**EXTRACTED RECORDS**
::::::::::
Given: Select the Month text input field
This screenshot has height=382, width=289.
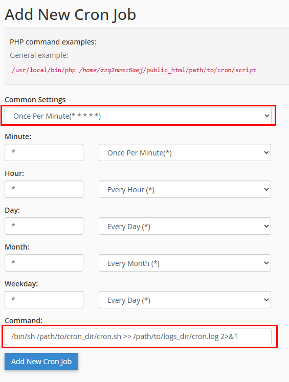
::::::::::
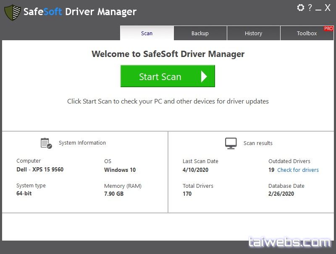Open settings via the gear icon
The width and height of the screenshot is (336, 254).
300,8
::::::::::
**THE TASK**
Put the lines of the listing into a JSON list of strings, one string per line and no blank lines, starting at the line containing "Given: Select the Month text input field" and ending at the line containing "This screenshot has height=382, width=289.".

**EXPECTED ANSWER**
[
  "Given: Select the Month text input field",
  "This screenshot has height=382, width=289."
]